Based on the added difficulty of the tests and the state’s higher expectations for performance, proficiency rates dropped on average by 35.4 percentage points in math and 9.4 percentage points in English language arts.

In some schools, math proficiency rates dropped by more than 40 percentage points.

Officials from the Pennsylvania Department of Education say it is misleading to compare student proficiency rates to prior years; 2014-15 should be considered the "new baseline," the department said.

The sharp declines in scores have been making waves across the state, as educators and parents grapple with how to adjust to the higher expectations.

"High standards are appropriate, but the thing that’s the crime in this is not having the resources available to meet those standards," said Hughes.

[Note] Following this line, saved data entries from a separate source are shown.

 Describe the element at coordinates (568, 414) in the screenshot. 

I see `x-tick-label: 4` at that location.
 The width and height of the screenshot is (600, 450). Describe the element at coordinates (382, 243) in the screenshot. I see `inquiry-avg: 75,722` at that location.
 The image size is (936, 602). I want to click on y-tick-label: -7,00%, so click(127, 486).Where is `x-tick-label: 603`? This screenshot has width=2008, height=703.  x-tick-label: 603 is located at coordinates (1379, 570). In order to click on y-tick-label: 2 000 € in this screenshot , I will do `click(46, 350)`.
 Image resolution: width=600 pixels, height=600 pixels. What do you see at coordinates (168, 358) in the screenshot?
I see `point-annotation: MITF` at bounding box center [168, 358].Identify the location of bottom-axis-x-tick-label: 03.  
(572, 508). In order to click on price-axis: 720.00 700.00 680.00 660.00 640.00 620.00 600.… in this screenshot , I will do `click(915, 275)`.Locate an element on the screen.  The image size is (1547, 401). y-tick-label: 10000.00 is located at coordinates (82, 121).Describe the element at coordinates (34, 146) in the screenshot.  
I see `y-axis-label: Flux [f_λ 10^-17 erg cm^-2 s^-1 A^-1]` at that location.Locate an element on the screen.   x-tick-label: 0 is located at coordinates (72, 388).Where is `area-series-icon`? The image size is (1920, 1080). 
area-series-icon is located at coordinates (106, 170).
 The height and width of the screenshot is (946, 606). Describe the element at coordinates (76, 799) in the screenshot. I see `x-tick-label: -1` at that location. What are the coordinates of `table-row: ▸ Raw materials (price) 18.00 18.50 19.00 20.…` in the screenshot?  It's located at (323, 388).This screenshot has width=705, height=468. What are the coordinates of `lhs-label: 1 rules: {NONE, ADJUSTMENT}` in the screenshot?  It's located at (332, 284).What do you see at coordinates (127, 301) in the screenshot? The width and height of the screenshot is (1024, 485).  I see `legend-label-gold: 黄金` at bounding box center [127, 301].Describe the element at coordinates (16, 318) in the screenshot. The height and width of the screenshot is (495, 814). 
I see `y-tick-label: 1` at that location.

Hughes, the minority chair of the Senate Appropriations Committee, specifically called on his colleagues to agree to Wolf’s proposal for an increased tax on natural gas drilling.

Hughes said he hasn’t taken a head count within the Democratic caucus of support for Wolf’s pitch for a tax increase in sales and personal income.

Wolf is seeking these taxes, along with an increased state cigarette tax, in concert with a local property tax reduction to infuse public schools with an additional $500 million in basic and special education funding.